◆ Task to complete
The answer should contain every entry below, copied exactly.

[Collected data]
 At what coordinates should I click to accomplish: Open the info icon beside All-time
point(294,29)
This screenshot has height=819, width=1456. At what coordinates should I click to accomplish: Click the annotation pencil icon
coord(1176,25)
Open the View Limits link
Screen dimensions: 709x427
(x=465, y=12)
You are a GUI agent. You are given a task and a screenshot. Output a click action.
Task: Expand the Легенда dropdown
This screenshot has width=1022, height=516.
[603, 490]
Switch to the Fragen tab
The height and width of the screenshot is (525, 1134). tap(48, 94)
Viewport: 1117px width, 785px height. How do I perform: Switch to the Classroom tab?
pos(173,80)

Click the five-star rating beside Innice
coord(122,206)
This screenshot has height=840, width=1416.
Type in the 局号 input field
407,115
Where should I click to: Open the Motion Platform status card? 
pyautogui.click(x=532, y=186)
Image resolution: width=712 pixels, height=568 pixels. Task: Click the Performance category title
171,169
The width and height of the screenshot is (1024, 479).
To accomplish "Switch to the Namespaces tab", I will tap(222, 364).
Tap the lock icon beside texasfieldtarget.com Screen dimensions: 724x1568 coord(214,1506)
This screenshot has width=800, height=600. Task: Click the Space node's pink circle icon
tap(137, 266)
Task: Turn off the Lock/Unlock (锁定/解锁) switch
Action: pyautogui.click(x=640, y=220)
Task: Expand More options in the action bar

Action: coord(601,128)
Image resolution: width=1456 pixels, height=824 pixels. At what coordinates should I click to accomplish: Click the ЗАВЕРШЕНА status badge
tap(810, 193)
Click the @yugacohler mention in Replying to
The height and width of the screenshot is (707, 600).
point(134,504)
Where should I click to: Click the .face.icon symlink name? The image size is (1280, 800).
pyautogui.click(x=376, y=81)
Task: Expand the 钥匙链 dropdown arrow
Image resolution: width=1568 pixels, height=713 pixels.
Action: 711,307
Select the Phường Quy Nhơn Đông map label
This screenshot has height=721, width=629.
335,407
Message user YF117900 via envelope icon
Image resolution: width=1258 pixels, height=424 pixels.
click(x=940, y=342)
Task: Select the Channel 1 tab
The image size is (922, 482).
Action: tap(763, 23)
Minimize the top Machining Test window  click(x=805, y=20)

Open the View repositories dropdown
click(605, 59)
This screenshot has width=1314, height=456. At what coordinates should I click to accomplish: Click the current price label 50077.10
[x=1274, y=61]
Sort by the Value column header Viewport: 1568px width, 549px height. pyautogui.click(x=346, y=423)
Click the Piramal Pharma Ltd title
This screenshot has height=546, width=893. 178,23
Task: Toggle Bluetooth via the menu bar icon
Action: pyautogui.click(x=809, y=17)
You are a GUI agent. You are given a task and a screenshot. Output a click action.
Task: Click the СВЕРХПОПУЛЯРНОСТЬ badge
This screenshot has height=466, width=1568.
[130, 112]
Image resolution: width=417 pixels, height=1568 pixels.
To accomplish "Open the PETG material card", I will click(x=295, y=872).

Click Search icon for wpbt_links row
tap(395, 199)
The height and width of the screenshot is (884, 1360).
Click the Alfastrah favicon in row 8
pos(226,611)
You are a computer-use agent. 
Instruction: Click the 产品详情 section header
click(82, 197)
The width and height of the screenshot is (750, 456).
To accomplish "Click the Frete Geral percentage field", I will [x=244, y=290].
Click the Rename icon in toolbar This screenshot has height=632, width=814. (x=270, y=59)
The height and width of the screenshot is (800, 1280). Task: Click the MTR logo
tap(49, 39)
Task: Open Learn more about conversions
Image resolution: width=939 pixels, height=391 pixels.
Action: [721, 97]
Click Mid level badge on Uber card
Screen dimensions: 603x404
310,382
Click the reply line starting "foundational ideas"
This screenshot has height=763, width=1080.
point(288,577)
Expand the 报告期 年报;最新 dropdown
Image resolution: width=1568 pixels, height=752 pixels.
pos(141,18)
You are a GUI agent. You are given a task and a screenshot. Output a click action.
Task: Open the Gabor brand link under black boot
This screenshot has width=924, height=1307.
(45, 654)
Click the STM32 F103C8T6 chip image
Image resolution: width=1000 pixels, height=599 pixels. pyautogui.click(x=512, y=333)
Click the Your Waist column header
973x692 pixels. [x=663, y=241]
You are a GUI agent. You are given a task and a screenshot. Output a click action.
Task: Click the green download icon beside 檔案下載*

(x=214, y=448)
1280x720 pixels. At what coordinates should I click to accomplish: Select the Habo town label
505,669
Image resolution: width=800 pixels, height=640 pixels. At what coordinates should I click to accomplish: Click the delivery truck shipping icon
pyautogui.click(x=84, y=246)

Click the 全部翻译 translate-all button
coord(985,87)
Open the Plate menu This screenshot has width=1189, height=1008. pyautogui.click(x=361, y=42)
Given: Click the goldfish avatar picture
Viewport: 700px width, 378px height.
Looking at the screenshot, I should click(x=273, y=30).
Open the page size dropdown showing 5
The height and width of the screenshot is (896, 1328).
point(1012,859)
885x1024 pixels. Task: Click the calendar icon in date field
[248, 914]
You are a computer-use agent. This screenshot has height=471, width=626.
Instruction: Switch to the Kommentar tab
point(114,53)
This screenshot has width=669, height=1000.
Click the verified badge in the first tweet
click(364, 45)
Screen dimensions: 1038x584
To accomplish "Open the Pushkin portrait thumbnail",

◆ Response to this task
 At what coordinates should I click to accomplish: Open the info icon beside All-time
point(294,29)
This screenshot has height=819, width=1456. At what coordinates should I click to accomplish: Click the annotation pencil icon
coord(1176,25)
Open the View Limits link
Screen dimensions: 709x427
(x=465, y=12)
You are a GUI agent. You are given a task and a screenshot. Output a click action.
Task: Expand the Легенда dropdown
This screenshot has width=1022, height=516.
[603, 490]
Switch to the Fragen tab
The height and width of the screenshot is (525, 1134). tap(48, 94)
Viewport: 1117px width, 785px height. How do I perform: Switch to the Classroom tab?
pos(173,80)

Click the five-star rating beside Innice
coord(122,206)
This screenshot has height=840, width=1416.
Type in the 局号 input field
407,115
Where should I click to: Open the Motion Platform status card? 
pyautogui.click(x=532, y=186)
Image resolution: width=712 pixels, height=568 pixels. Task: Click the Performance category title
171,169
The width and height of the screenshot is (1024, 479).
To accomplish "Switch to the Namespaces tab", I will tap(222, 364).
Tap the lock icon beside texasfieldtarget.com Screen dimensions: 724x1568 coord(214,1506)
This screenshot has width=800, height=600. Task: Click the Space node's pink circle icon
tap(137, 266)
Task: Turn off the Lock/Unlock (锁定/解锁) switch
Action: pyautogui.click(x=640, y=220)
Task: Expand More options in the action bar

Action: coord(601,128)
Image resolution: width=1456 pixels, height=824 pixels. At what coordinates should I click to accomplish: Click the ЗАВЕРШЕНА status badge
tap(810, 193)
Click the @yugacohler mention in Replying to
The height and width of the screenshot is (707, 600).
point(134,504)
Where should I click to: Click the .face.icon symlink name? The image size is (1280, 800).
pyautogui.click(x=376, y=81)
Task: Expand the 钥匙链 dropdown arrow
Image resolution: width=1568 pixels, height=713 pixels.
Action: 711,307
Select the Phường Quy Nhơn Đông map label
This screenshot has height=721, width=629.
335,407
Message user YF117900 via envelope icon
Image resolution: width=1258 pixels, height=424 pixels.
click(x=940, y=342)
Task: Select the Channel 1 tab
The image size is (922, 482).
Action: tap(763, 23)
Minimize the top Machining Test window  click(x=805, y=20)

Open the View repositories dropdown
click(605, 59)
This screenshot has width=1314, height=456. At what coordinates should I click to accomplish: Click the current price label 50077.10
[x=1274, y=61]
Sort by the Value column header Viewport: 1568px width, 549px height. pyautogui.click(x=346, y=423)
Click the Piramal Pharma Ltd title
This screenshot has height=546, width=893. 178,23
Task: Toggle Bluetooth via the menu bar icon
Action: pyautogui.click(x=809, y=17)
You are a GUI agent. You are given a task and a screenshot. Output a click action.
Task: Click the СВЕРХПОПУЛЯРНОСТЬ badge
This screenshot has height=466, width=1568.
[130, 112]
Image resolution: width=417 pixels, height=1568 pixels.
To accomplish "Open the PETG material card", I will click(x=295, y=872).

Click Search icon for wpbt_links row
tap(395, 199)
The height and width of the screenshot is (884, 1360).
Click the Alfastrah favicon in row 8
pos(226,611)
You are a computer-use agent. 
Instruction: Click the 产品详情 section header
click(82, 197)
The width and height of the screenshot is (750, 456).
To accomplish "Click the Frete Geral percentage field", I will [x=244, y=290].
Click the Rename icon in toolbar This screenshot has height=632, width=814. (x=270, y=59)
The height and width of the screenshot is (800, 1280). Task: Click the MTR logo
tap(49, 39)
Task: Open Learn more about conversions
Image resolution: width=939 pixels, height=391 pixels.
Action: [721, 97]
Click Mid level badge on Uber card
Screen dimensions: 603x404
310,382
Click the reply line starting "foundational ideas"
This screenshot has height=763, width=1080.
point(288,577)
Expand the 报告期 年报;最新 dropdown
Image resolution: width=1568 pixels, height=752 pixels.
pos(141,18)
You are a GUI agent. You are given a task and a screenshot. Output a click action.
Task: Open the Gabor brand link under black boot
This screenshot has width=924, height=1307.
(45, 654)
Click the STM32 F103C8T6 chip image
Image resolution: width=1000 pixels, height=599 pixels. pyautogui.click(x=512, y=333)
Click the Your Waist column header
973x692 pixels. [x=663, y=241]
You are a GUI agent. You are given a task and a screenshot. Output a click action.
Task: Click the green download icon beside 檔案下載*

(x=214, y=448)
1280x720 pixels. At what coordinates should I click to accomplish: Select the Habo town label
505,669
Image resolution: width=800 pixels, height=640 pixels. At what coordinates should I click to accomplish: Click the delivery truck shipping icon
pyautogui.click(x=84, y=246)

Click the 全部翻译 translate-all button
coord(985,87)
Open the Plate menu This screenshot has width=1189, height=1008. pyautogui.click(x=361, y=42)
Given: Click the goldfish avatar picture
Viewport: 700px width, 378px height.
Looking at the screenshot, I should click(x=273, y=30).
Open the page size dropdown showing 5
The height and width of the screenshot is (896, 1328).
point(1012,859)
885x1024 pixels. Task: Click the calendar icon in date field
[248, 914]
You are a computer-use agent. This screenshot has height=471, width=626.
Instruction: Switch to the Kommentar tab
point(114,53)
This screenshot has width=669, height=1000.
Click the verified badge in the first tweet
click(364, 45)
Screen dimensions: 1038x584
To accomplish "Open the Pushkin portrait thumbnail",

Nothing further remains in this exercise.